I’ve been researching heat treatment of tools and I want to bounce
this off your collective minds. I’ve read about heat treating tool
steel in Machinery’s Handbook, Corwin’s Chasing & Repousse, C. L-B’s
article here in Ganoksin, some blacksmithing books at the library,
Untracht’s Metal Techniques For Craftsmen and his big book on Jewelry
Techniques, Maryon’s Metalworking, Brephols Goldsmithing book, and
My head is full of so much that I’m having trouble
sorting it out. That’s why I need dialogue with you, so I can sort
and make sense of it.
Here is what I’ve come up with.
Step 1. Anneal.
Step 2. Harden.
Step 3. Temper/draw.
I’m using O1 tool steel, 1/4" diameter.
a. The steel is already annealed, so I don’t believe I need to do
b. If I have hot forged the tool should I anneal it to ensure
consistency throughout the piece prior to other operations?

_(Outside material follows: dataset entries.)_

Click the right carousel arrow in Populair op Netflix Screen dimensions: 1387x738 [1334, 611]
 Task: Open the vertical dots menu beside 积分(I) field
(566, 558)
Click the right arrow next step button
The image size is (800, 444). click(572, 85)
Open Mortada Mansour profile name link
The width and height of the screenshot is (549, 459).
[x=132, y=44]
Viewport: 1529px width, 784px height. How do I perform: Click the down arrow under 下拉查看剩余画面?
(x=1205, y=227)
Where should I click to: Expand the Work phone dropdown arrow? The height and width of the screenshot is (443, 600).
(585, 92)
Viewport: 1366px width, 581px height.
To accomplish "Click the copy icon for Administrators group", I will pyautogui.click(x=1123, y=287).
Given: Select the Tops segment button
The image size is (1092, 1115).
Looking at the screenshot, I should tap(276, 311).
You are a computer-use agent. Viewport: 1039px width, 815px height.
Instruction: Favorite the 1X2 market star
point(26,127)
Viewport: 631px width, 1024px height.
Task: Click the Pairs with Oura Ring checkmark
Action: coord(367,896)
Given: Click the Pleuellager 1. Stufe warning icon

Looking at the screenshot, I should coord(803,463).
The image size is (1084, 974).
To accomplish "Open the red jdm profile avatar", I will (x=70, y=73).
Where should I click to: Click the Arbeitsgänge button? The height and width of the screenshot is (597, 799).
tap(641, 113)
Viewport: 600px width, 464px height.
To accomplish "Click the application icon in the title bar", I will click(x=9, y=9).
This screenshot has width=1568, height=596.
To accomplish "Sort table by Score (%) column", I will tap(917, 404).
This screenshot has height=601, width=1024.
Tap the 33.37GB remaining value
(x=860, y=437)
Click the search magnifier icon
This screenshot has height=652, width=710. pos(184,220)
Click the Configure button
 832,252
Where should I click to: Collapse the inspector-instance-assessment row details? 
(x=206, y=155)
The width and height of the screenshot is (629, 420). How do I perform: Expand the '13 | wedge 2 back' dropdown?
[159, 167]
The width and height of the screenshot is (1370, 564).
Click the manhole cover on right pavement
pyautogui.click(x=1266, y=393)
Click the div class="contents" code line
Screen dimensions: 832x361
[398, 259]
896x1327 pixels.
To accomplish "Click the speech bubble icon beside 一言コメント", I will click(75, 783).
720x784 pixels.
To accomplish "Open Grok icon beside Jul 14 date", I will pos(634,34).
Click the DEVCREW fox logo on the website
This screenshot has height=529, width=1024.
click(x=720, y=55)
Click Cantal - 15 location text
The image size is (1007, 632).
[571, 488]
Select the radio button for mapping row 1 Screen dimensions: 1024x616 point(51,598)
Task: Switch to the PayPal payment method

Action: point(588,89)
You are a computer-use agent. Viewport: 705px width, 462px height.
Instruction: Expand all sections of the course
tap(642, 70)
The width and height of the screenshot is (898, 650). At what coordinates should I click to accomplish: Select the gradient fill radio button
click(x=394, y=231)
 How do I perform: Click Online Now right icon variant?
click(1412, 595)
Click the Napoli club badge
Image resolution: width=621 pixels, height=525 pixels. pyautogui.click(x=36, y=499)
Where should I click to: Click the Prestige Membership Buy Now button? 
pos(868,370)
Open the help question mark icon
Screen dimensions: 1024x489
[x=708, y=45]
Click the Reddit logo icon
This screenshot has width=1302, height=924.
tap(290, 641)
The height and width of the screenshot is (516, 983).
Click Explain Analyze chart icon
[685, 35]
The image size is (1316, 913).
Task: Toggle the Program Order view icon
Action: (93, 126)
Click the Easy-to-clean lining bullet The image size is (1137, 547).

c. If I do have to anneal I must heat it just to the point that it is
non-magnetic, then bury it in some medium so it will cool sloooowly,
around about 1/2 a day or so.
a. Do I need to heat the entire piece then quench, or do I only need
to heat the working edge?
b. Does the striking end need any treatment to better withstand
- Temper/draw: I’ve read of two methods. Is one better than the
a. One has you quench only the working end for hardening, then
immediately clean the scale off the surface to bright metal, then
watch the heat oxidation colors creep down to your working edge from
residual heat, and then quench the entire tool.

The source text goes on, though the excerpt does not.